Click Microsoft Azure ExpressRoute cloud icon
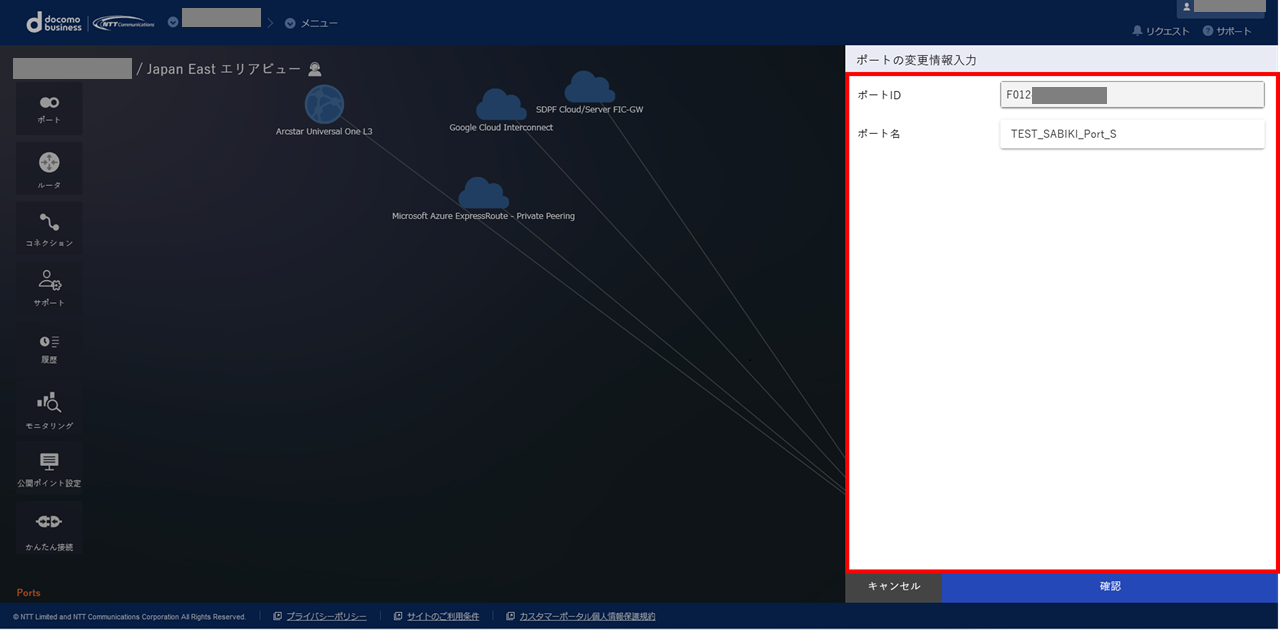The width and height of the screenshot is (1280, 630). (483, 194)
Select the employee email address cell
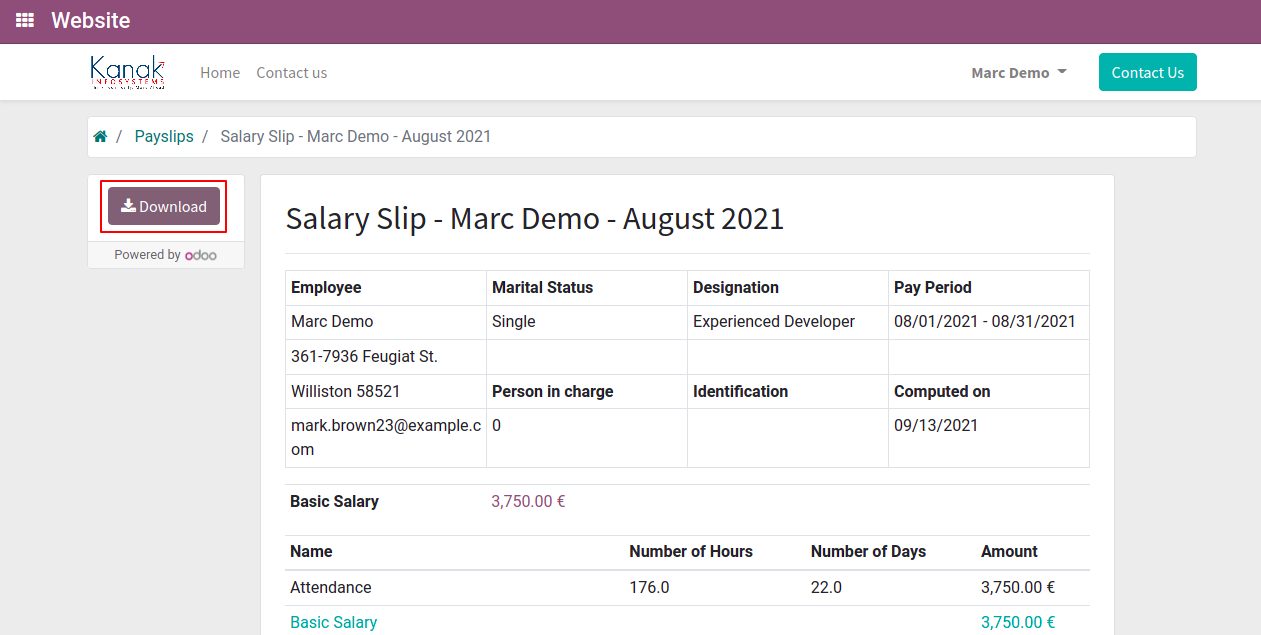The height and width of the screenshot is (635, 1261). pyautogui.click(x=385, y=437)
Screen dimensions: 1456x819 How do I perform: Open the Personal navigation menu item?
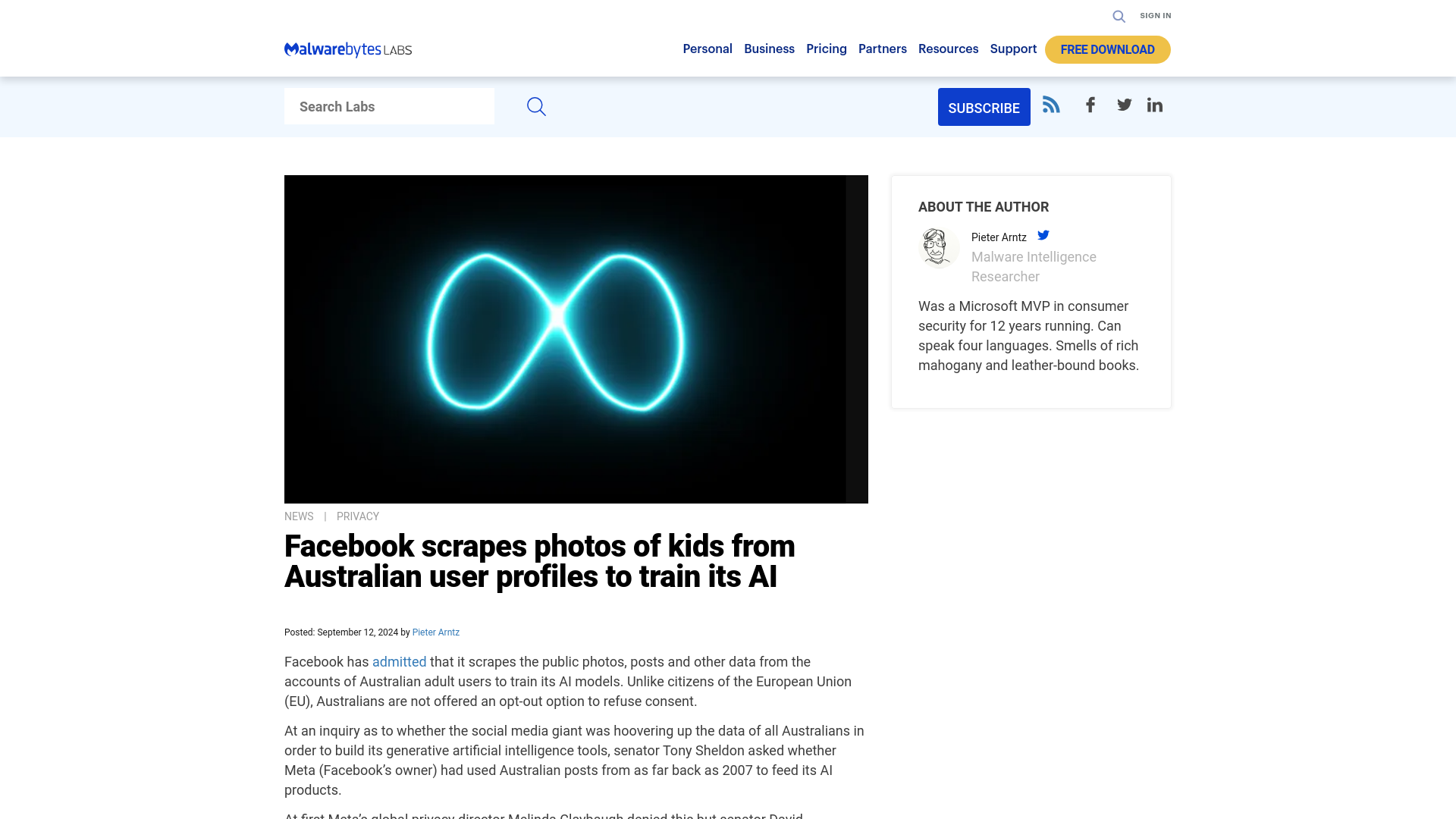tap(708, 49)
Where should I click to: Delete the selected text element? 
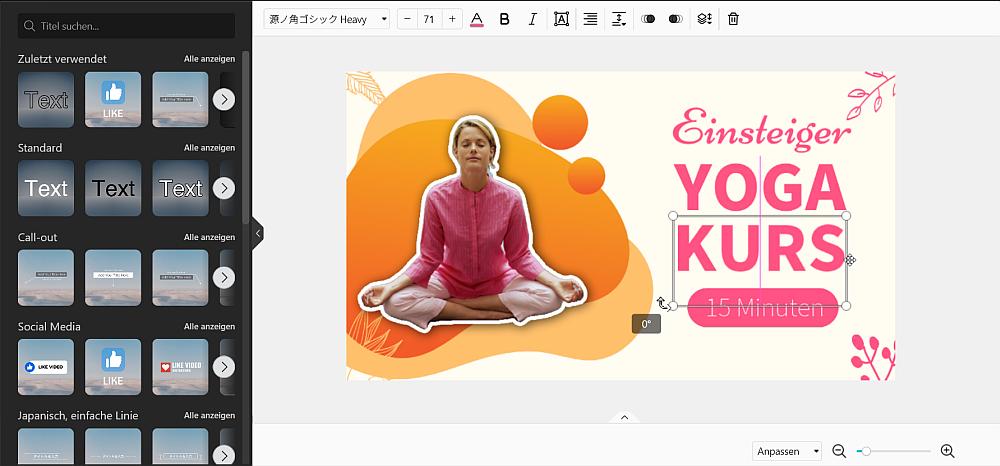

* _TASK TO CARRY OUT_
Transcribe the text of every entry above word for word, omitting the pictures.

* _SOLVED PROBLEM_
Click Microsoft Azure ExpressRoute cloud icon
The width and height of the screenshot is (1280, 630). (483, 194)
Select the employee email address cell
The height and width of the screenshot is (635, 1261). pyautogui.click(x=385, y=437)
Screen dimensions: 1456x819 How do I perform: Open the Personal navigation menu item?
tap(708, 49)
Where should I click to: Delete the selected text element? 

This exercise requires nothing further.